Excerpt to read =>
○ ○ ○ ○
Australian Psychological Society
Australian Psychological Society, PO Box 38, Flinders Lane, VIC 8009, Australia
Tel: +61 3 8662 3300
Australian Psychological Society, Level 11, 257 Collins Street, Melbourne VIC, 3000, Australia
Fax: +61 3 9663 6177
About the Australian Psychological Society
With 18,900 members, the Australian Psychological Society (APS) is the peak body for psychologists in Australia, representing a high proportion of Australian psychologists. The mission of the APS is to promote, advance and represent psychology and psychologists within the context of improving community wellbeing and scientific knowledge.
Providing support for psychologists across all workplace settings, the APS also advocates with government, public and private bodies, and the media on behalf of the profession. The APS has a long-standing responsibility for accrediting university psychology training programs across Australia and for setting professional practice standards. The community-focused activities of the APS include hosting a high profile Annual Oration and National Psychology Week, developing media and information campaigns, undertaking development roles in government-funded projects for community health and wellbeing, and supporting the establishment of the Australian Indigenous Psychologists Association. APS members enjoy a wide range of benefits and services including subscription to the Society’s bulletin, journals and email alerts, leading professional development opportunities and conferences, professional and ethical resources and advice, and online referral and recruitment services.
The APS is governed by an elected Board of Directors. The functions of the APS are conducted through the National Office in Melbourne with a staff of over 110 people, and through the 140 active member groups within the Society. There are 40 APS Branches spread across Australia, nine APS Colleges representing specialty areas within the profession (clinical neuropsychology, clinical psychology, community psychology, counselling psychology, educational and developmental psychology, forensic psychology, health psychology, organisational psychology and sport psychology), and 37 Interest Groups representing the wide range of special interests of the APS membership.
○ ○ ○ ○
Dataset extract =>
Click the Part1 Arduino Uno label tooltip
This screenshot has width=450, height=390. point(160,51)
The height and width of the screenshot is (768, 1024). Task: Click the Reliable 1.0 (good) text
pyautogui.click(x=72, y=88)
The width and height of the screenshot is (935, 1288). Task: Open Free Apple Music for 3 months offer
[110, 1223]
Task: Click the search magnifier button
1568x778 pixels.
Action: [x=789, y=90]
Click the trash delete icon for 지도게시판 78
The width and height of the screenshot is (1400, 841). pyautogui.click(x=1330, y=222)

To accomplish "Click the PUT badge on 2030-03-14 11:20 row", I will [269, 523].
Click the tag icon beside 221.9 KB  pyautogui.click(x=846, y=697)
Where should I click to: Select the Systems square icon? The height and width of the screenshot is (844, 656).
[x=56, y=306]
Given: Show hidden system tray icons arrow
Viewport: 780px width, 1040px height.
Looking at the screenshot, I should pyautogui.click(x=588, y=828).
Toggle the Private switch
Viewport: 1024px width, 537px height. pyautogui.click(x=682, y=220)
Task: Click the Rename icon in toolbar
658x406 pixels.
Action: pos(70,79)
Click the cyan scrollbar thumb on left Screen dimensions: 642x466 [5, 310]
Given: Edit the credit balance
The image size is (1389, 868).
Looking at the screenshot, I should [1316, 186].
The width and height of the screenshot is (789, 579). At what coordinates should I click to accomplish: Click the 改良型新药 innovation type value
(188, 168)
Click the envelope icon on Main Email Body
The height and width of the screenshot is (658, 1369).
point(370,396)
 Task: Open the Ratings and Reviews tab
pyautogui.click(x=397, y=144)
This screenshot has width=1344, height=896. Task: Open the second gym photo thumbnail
○ ○ ○ ○
Task description => Reproduce the part of the Australian Psychological Society text that begins at the words "The APS is governed" and stops after the words "the APS membership.". The records have nothing to do with the Australian Psychological Society text.

Problem solution =>
The APS is governed by an elected Board of Directors. The functions of the APS are conducted through the National Office in Melbourne with a staff of over 110 people, and through the 140 active member groups within the Society. There are 40 APS Branches spread across Australia, nine APS Colleges representing specialty areas within the profession (clinical neuropsychology, clinical psychology, community psychology, counselling psychology, educational and developmental psychology, forensic psychology, health psychology, organisational psychology and sport psychology), and 37 Interest Groups representing the wide range of special interests of the APS membership.